[TASK DATA]

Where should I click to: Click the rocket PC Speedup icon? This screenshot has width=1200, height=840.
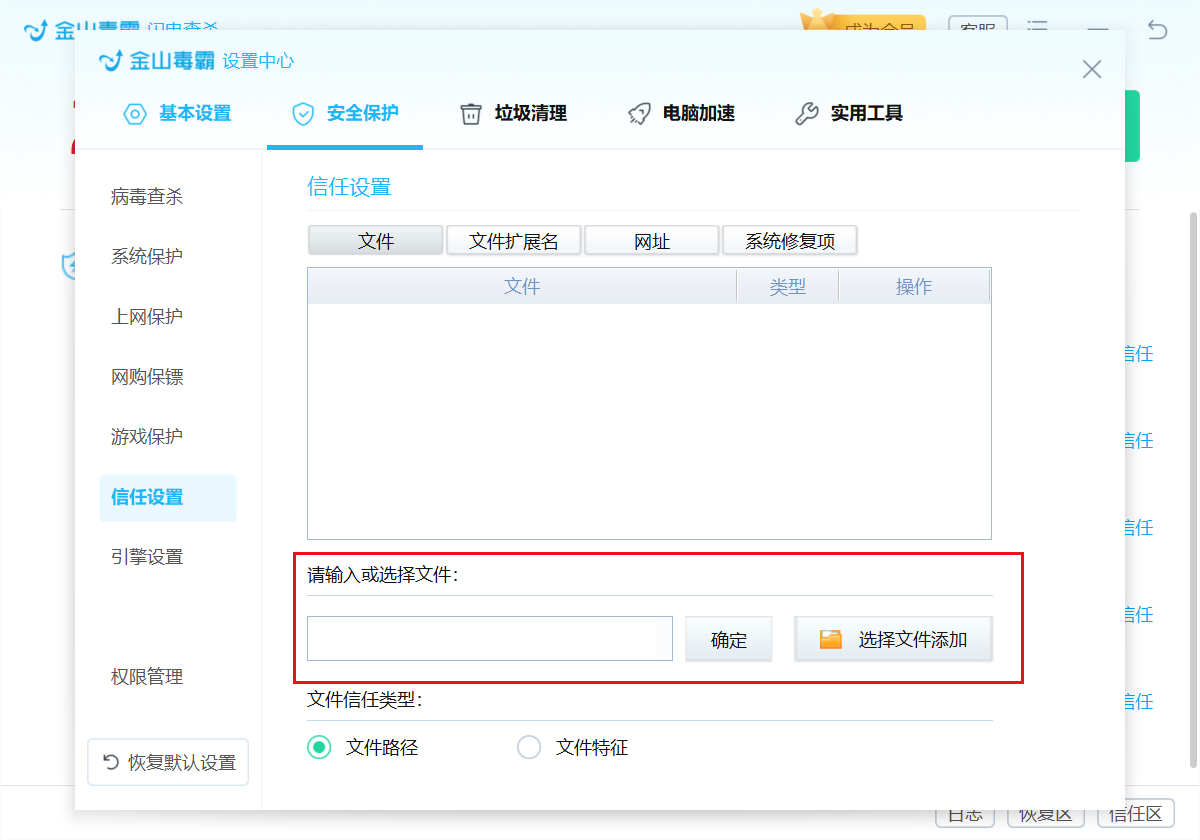(x=639, y=114)
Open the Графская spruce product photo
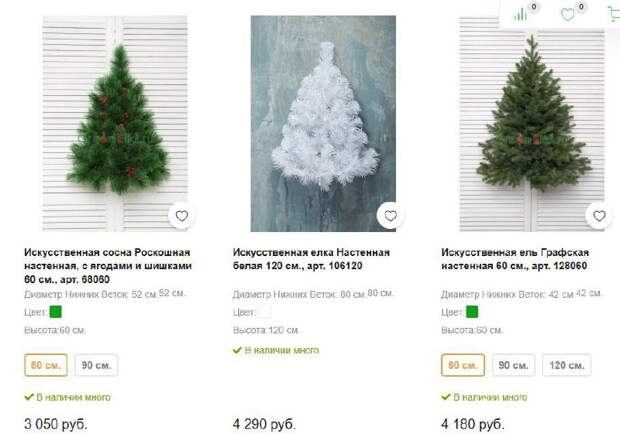This screenshot has width=620, height=437. point(532,123)
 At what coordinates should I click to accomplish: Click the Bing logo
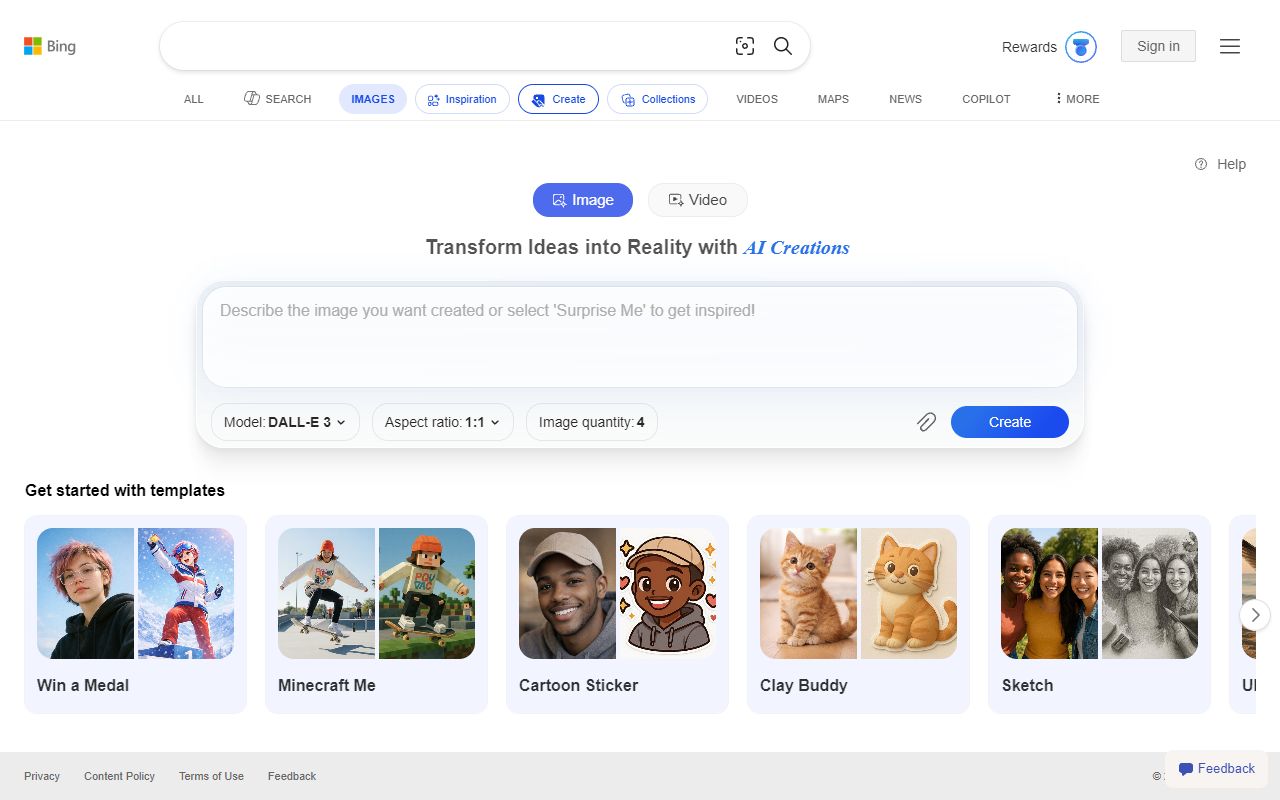[x=49, y=45]
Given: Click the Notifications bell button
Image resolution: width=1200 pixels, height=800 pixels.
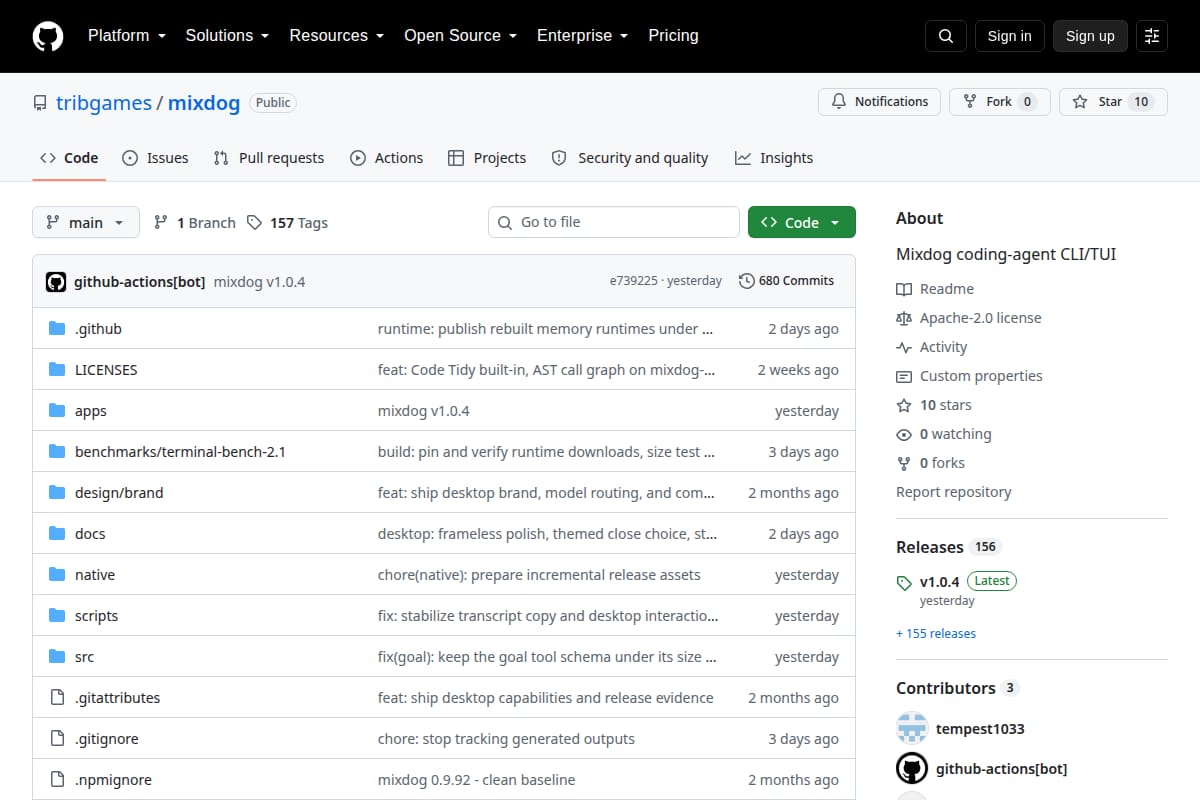Looking at the screenshot, I should [x=880, y=102].
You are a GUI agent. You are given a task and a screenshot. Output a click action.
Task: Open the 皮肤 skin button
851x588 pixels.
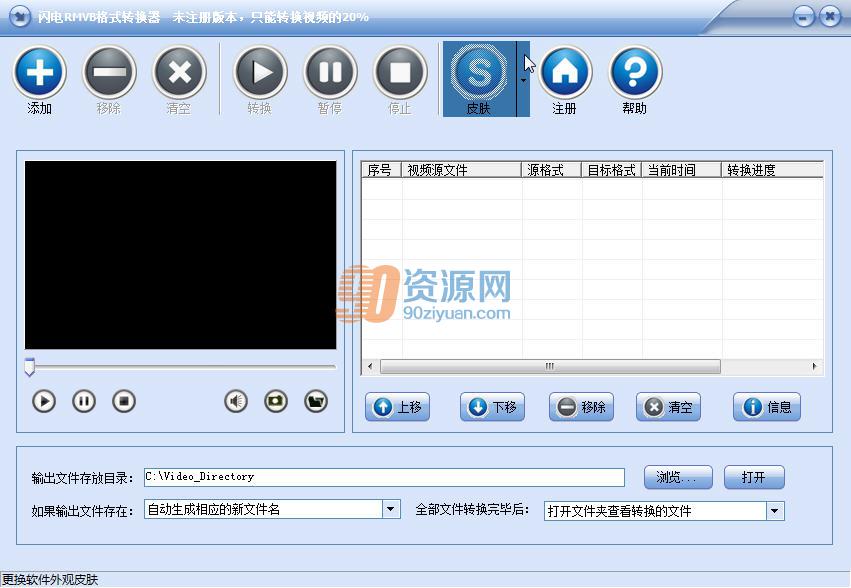479,79
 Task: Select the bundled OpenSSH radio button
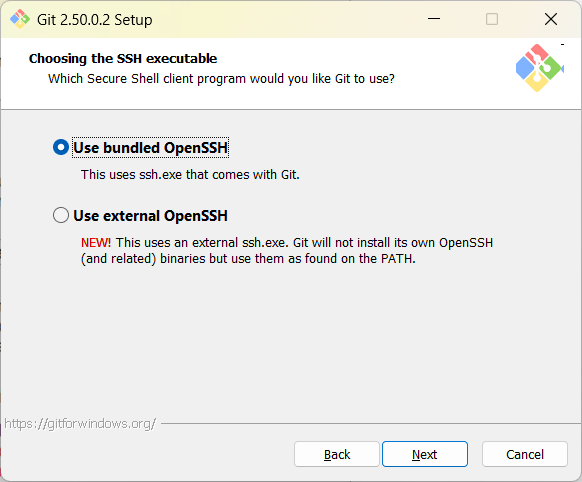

[/TASK DATA]

## YOUR INSTRUCTIONS:
Report each line above that includes the string "button".

## EXERCISE ANSWER:
Given: Click the Notifications bell button
Task: Open the 皮肤 skin button
 Task: Select the bundled OpenSSH radio button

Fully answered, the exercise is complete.